Print each line from the start of the records below up through the line where "Task: Open the app launcher waffle icon" is found, exactly as given.

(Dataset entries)
^^^^^^^^

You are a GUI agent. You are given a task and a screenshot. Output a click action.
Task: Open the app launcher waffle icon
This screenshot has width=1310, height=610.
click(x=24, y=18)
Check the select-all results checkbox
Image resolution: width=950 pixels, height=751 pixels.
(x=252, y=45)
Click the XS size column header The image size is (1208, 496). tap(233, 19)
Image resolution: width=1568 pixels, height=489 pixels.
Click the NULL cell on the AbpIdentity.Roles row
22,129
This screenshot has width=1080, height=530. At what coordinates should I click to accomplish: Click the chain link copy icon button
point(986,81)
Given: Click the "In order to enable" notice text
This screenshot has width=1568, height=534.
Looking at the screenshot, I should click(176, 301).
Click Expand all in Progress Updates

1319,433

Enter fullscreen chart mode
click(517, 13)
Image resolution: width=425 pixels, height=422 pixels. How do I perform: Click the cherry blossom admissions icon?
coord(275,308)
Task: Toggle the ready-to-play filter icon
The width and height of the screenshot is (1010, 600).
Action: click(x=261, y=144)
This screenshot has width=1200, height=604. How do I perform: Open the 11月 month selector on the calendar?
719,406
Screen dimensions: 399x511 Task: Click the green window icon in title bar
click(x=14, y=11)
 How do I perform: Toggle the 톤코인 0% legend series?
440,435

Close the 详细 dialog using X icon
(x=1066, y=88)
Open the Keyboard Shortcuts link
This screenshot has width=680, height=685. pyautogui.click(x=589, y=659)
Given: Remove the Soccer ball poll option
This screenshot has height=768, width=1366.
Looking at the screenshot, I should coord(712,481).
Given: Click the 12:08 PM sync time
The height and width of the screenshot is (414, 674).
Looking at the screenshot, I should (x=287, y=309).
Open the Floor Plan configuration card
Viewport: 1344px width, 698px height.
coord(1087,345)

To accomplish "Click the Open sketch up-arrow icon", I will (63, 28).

^^^^^^^^

» Answer space
You are a GUI agent. You are given a task and a screenshot. Output a click action.
Task: Open the app launcher waffle icon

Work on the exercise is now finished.